TASK ITEM ::
Below are the records; give again exactly the line with "Brotaufstriche und Honig (80, 403)", the line with "ML Class In Python (511, 591)", and each line that lies between them, and nothing besides.

MATERIAL PROVIDED ::
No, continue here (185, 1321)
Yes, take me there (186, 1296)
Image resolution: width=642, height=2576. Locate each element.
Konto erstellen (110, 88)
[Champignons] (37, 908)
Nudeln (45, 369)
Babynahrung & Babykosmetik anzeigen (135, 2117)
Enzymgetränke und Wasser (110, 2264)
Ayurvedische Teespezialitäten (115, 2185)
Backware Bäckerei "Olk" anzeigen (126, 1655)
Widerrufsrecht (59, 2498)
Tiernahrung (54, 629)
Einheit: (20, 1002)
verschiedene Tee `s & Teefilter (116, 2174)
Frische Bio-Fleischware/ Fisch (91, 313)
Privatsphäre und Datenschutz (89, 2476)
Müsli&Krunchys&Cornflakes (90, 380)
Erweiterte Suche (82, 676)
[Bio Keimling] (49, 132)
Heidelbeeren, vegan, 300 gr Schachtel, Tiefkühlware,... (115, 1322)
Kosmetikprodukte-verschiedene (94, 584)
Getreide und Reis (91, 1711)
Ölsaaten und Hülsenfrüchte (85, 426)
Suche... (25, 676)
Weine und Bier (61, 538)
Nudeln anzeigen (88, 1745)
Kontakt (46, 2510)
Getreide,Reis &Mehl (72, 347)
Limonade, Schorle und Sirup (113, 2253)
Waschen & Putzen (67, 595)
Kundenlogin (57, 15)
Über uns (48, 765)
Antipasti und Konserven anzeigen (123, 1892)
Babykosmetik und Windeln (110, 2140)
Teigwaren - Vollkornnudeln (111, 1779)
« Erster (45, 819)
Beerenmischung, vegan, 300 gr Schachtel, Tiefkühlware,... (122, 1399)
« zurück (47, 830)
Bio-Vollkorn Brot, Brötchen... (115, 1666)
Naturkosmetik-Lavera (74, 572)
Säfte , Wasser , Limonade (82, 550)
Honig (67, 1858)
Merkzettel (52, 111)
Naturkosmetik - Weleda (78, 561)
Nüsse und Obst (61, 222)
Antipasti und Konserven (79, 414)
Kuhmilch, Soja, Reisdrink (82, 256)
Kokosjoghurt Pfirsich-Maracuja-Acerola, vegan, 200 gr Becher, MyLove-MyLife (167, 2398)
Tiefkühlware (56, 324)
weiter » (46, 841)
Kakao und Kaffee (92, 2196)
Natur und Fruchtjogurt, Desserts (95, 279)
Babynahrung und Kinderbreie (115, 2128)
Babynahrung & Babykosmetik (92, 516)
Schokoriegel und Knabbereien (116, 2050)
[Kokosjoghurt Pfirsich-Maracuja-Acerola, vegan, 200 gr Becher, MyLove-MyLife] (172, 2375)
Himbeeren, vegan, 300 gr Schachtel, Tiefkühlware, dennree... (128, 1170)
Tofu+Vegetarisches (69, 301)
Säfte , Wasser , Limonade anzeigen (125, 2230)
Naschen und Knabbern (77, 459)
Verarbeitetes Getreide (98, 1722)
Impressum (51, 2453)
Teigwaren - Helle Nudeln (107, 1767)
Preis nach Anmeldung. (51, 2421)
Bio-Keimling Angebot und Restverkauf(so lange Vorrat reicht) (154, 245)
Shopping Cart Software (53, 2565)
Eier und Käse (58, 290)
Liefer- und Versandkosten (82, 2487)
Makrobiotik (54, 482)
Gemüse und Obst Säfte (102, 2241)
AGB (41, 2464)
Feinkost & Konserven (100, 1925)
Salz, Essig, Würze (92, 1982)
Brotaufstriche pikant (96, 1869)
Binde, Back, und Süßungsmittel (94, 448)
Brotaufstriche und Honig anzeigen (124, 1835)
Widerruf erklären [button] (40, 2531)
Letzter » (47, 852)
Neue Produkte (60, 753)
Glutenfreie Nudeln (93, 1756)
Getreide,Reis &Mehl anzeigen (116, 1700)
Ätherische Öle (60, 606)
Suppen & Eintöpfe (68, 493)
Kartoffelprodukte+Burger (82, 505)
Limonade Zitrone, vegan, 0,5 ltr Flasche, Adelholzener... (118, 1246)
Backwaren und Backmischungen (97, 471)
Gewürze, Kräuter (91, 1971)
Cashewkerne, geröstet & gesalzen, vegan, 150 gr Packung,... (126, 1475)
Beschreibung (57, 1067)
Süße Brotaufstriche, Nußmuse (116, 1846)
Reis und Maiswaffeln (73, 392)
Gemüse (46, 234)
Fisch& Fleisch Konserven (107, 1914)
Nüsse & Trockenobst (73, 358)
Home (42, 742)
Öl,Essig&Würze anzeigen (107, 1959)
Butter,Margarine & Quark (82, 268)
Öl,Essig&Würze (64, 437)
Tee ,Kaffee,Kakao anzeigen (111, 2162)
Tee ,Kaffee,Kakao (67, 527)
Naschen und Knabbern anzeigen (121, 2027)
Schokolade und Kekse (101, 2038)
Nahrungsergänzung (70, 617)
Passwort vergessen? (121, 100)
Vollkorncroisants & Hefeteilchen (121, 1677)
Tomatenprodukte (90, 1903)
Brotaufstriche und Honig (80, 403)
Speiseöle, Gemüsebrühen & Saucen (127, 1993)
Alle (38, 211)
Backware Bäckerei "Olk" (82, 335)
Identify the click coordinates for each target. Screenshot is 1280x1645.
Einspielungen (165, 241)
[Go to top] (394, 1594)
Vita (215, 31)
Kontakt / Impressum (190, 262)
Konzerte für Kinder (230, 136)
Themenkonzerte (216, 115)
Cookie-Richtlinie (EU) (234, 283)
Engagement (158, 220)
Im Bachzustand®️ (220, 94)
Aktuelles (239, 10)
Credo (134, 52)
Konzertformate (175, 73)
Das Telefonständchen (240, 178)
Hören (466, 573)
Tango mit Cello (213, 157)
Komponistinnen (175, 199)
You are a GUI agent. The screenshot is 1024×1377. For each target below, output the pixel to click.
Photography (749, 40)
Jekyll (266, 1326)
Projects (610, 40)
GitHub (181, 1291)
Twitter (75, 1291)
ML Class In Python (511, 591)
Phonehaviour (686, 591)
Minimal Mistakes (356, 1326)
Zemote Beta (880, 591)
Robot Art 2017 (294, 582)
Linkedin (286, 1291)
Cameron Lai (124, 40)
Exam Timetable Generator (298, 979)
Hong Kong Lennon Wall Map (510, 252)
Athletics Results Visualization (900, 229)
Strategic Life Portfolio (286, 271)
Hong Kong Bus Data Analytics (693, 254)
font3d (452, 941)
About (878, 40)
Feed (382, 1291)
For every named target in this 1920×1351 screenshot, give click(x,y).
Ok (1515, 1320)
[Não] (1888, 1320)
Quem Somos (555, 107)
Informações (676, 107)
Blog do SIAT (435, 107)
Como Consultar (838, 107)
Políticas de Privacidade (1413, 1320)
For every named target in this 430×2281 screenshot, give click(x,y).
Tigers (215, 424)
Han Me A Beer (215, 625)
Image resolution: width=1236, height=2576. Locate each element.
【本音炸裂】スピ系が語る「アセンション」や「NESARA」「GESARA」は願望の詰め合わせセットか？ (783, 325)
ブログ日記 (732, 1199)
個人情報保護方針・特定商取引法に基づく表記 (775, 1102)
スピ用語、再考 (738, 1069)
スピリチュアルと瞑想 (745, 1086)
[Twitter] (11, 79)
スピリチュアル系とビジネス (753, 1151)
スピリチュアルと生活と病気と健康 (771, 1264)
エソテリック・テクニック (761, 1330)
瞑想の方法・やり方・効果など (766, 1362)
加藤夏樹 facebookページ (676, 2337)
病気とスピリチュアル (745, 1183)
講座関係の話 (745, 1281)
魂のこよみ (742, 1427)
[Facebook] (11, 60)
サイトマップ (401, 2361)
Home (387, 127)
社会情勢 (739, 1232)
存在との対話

RESULT FOR THIS EXERCISE ::
Brotaufstriche und Honig (80, 403)
Speiseöle, Gemüsebrühen & Saucen (127, 1993)
Alle (38, 211)
Backware Bäckerei "Olk" (82, 335)
Identify the click coordinates for each target. Screenshot is 1280x1645.
Einspielungen (165, 241)
[Go to top] (394, 1594)
Vita (215, 31)
Kontakt / Impressum (190, 262)
Konzerte für Kinder (230, 136)
Themenkonzerte (216, 115)
Cookie-Richtlinie (EU) (234, 283)
Engagement (158, 220)
Im Bachzustand®️ (220, 94)
Aktuelles (239, 10)
Credo (134, 52)
Konzertformate (175, 73)
Das Telefonständchen (240, 178)
Hören (466, 573)
Tango mit Cello (213, 157)
Komponistinnen (175, 199)
You are a GUI agent. The screenshot is 1024×1377. For each target below, output the pixel to click.
Photography (749, 40)
Jekyll (266, 1326)
Projects (610, 40)
GitHub (181, 1291)
Twitter (75, 1291)
ML Class In Python (511, 591)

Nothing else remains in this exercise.